In 2020, Canada’s poverty rate plummeted to 6.4 per cent of the population, (down from 10.3 per cent in 2019), largely because pandemic benefits increased incomes for millions of people. Despite this, the rate of food insecurity – defined as inadequate or insecure access to food due to financial constraints – increased from 10.8 per cent to 11.2 per cent of Canadians. At the beginning of the pandemic, the need for food banks exploded as millions of Canadians lost their jobs and as services people with low incomes relied on to help meet basic needs were shuttered.

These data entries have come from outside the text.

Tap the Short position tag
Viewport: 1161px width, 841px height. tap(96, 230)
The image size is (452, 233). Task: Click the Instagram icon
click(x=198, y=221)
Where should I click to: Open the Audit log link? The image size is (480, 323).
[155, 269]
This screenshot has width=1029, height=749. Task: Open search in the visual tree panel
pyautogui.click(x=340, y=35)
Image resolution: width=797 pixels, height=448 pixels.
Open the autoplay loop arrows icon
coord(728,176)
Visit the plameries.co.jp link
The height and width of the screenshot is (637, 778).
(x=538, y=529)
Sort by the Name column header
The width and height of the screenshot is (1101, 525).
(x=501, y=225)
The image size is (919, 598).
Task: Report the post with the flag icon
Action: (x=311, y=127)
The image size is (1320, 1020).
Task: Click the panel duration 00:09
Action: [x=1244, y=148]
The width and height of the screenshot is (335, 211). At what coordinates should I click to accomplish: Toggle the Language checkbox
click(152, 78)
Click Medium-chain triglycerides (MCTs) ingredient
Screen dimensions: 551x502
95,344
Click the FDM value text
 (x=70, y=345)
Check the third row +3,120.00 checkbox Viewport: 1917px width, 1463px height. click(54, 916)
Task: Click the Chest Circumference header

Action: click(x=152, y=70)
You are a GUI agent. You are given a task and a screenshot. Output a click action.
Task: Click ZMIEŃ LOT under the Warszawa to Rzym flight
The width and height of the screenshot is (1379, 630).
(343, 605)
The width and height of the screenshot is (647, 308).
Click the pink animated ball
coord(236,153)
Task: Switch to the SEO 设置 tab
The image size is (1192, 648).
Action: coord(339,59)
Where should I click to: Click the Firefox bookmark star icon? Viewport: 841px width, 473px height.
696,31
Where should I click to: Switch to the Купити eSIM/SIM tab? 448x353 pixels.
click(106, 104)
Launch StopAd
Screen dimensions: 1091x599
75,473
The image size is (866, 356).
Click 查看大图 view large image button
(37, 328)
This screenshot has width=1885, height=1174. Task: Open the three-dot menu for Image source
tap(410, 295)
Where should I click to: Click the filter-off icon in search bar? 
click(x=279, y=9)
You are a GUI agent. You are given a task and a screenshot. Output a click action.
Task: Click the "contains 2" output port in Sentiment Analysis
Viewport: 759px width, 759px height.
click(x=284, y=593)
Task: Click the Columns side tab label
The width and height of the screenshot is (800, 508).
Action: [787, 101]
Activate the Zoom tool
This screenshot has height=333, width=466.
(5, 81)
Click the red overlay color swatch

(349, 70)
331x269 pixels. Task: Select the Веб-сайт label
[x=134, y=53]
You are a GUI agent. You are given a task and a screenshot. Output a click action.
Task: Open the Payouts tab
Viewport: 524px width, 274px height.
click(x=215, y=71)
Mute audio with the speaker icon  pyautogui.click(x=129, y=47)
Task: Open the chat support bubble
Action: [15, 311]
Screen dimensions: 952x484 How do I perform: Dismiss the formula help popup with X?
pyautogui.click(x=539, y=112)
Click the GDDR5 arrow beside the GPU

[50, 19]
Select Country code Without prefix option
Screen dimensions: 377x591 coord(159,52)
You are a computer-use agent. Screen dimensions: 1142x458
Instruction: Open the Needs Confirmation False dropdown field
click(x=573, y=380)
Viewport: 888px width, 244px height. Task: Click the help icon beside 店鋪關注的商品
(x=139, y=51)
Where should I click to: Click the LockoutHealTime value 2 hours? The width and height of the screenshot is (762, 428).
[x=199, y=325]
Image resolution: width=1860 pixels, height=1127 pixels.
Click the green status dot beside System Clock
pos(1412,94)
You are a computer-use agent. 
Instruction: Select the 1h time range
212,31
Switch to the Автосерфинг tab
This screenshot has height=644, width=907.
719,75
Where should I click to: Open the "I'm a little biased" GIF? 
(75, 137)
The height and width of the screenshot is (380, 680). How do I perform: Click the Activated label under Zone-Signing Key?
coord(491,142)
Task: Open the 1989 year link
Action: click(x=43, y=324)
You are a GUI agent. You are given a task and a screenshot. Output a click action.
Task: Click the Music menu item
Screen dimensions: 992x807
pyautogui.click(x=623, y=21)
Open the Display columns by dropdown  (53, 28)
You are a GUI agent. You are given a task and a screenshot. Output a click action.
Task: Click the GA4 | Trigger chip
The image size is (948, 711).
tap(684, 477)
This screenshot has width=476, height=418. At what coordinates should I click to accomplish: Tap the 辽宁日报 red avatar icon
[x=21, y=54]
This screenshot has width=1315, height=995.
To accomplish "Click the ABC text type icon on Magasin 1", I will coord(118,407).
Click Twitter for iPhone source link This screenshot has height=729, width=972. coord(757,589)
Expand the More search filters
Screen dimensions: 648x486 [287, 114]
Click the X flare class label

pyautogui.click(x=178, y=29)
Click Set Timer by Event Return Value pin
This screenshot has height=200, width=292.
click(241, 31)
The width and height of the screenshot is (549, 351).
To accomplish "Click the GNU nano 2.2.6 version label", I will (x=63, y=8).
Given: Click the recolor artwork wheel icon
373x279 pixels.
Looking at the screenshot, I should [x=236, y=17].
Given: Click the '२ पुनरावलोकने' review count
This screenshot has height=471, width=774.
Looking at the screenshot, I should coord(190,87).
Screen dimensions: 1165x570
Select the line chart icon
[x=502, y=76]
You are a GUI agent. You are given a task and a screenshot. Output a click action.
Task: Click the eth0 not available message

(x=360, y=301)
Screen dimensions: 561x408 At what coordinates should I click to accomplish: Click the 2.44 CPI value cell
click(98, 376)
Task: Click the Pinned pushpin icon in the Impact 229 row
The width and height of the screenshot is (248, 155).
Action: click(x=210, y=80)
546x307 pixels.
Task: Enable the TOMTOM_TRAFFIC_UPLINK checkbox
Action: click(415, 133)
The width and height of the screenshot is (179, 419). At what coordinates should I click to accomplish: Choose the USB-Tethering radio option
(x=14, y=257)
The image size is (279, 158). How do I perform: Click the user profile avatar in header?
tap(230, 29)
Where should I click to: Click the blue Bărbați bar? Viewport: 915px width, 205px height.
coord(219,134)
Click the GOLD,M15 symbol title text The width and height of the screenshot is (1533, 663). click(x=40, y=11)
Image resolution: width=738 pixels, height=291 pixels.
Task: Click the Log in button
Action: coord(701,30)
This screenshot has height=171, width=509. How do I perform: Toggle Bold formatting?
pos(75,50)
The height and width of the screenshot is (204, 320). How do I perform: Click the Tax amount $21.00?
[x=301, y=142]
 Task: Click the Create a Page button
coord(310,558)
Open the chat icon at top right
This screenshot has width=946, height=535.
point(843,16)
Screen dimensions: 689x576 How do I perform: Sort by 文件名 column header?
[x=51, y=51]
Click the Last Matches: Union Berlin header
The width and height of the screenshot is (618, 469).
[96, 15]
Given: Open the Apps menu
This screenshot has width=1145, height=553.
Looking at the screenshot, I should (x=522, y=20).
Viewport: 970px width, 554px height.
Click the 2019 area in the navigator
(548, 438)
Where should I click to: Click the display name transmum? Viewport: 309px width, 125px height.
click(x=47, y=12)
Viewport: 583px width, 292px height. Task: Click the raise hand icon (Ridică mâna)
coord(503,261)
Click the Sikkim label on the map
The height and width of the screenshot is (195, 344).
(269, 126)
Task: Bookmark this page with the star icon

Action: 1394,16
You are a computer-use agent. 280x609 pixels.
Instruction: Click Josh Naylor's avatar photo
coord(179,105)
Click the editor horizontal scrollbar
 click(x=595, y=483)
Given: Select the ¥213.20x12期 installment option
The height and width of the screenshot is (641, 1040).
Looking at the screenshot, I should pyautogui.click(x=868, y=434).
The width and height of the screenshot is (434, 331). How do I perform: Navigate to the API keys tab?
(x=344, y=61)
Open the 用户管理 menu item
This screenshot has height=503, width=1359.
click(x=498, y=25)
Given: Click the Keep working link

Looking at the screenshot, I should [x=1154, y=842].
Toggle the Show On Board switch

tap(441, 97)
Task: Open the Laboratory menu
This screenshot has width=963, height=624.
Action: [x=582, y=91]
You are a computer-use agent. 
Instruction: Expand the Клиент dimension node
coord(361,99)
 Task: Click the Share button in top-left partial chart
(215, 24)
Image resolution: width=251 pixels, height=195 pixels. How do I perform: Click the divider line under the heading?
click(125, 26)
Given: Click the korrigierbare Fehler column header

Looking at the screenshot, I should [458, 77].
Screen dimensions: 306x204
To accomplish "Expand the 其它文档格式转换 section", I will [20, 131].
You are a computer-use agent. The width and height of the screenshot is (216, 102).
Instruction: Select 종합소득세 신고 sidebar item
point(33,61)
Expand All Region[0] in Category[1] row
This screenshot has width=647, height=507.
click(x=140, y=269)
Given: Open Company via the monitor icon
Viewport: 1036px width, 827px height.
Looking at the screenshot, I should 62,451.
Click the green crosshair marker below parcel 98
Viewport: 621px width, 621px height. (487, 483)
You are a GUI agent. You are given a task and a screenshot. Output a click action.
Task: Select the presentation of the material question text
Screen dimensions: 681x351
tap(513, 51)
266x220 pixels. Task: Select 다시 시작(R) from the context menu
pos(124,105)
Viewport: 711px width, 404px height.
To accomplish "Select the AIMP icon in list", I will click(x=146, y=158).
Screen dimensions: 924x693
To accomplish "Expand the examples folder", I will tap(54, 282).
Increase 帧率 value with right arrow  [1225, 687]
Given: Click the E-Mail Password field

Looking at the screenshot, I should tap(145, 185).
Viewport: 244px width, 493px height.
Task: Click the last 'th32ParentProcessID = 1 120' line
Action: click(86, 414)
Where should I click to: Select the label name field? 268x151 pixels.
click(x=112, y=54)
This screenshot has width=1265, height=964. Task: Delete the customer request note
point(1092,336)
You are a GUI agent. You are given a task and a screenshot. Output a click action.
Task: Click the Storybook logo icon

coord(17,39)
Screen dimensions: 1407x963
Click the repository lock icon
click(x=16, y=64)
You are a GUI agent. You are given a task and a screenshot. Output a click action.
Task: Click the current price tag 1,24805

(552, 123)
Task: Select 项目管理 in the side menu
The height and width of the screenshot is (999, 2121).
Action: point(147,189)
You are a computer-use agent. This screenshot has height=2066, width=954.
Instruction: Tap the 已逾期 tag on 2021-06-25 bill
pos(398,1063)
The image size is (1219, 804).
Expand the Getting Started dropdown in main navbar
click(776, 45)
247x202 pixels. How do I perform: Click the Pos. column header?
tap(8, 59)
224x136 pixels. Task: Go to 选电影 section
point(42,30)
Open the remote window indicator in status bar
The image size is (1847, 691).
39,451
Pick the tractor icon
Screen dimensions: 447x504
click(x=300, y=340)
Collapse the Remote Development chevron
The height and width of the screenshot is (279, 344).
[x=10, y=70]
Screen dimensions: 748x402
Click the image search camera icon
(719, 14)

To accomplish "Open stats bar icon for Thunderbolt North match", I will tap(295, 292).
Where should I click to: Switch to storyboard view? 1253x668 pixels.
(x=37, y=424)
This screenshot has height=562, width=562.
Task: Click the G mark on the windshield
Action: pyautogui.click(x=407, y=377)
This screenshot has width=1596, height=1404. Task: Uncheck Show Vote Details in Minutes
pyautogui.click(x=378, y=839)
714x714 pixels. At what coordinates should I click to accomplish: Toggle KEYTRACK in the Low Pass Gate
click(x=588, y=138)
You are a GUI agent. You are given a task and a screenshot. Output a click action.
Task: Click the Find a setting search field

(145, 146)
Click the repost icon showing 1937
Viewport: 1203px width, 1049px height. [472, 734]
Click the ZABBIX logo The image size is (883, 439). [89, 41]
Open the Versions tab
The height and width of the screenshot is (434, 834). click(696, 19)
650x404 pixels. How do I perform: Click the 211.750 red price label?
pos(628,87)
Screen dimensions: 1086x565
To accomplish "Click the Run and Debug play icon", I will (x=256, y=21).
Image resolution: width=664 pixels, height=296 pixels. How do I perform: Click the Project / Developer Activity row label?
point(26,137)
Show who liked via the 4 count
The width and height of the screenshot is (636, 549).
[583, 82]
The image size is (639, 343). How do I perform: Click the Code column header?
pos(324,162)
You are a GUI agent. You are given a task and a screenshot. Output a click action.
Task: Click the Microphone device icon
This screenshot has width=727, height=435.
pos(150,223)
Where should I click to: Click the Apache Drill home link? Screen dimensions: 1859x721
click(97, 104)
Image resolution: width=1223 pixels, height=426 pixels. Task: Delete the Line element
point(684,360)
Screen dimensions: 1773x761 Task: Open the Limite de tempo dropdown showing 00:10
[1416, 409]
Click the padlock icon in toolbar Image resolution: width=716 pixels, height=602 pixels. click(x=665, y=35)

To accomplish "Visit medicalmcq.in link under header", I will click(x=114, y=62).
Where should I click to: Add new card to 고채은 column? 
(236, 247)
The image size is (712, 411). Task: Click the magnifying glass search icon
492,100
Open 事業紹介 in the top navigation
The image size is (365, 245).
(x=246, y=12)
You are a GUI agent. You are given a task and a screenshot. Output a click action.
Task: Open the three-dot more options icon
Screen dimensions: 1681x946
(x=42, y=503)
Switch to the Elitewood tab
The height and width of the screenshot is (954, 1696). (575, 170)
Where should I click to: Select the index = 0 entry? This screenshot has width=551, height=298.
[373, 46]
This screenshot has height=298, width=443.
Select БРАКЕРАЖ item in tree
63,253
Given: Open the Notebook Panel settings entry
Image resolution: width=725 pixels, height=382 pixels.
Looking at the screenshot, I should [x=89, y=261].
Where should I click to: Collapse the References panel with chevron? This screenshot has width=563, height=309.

While responses to food insecurity often involve providing people with food through food banks and meal programs, for example, food insecurity is, at its core, an income security problem. Research shows food charity has little impact on people’s levels of food insecurity and that the most effective policy response is to increase people’s incomes. Indeed, the Canada Child Benefit in 2016 led to a 30 per cent reduction in severe food insecurity among low-income families with children.

Provincial and territorial social assistance and disability payments for working-age adults without children do not come close to covering basic needs – like food – for most of the Canadians who access them, falling as low as 34 per cent of the poverty line. Indeed, 60 per cent of social assistance recipients are food insecure. Rising inflation is exacerbating this situation, as wages are not keeping up and social assistance rates are not indexed to inflation in most provinces with the notable exception of Quebec and New Brunswick. As the cost of living rises across the country, food is the first basic need people will cut.

Advocates have long said that Canada has a serious income-support sufficiency problem. As economists warn that high inflation may not be short-lived, governments will need to think about how to better support the millions of Canadians struggling to put food on the table. 

Until then, financial empowerment supports can help people to access the benefits available to them but can’t fill the gap when those benefits fall short and stomachs go empty.  To end food insecurity in Canada, we need provincial and territorial income support programs that are adequate to cover basic needs and fully indexed to inflation to prevent erosion over time. 

As food prices mount, now is a good time to call or email your MPP or MLA to let them know that hunger is not an acceptable policy option and it’s time to raise the rates for social assistance recipients.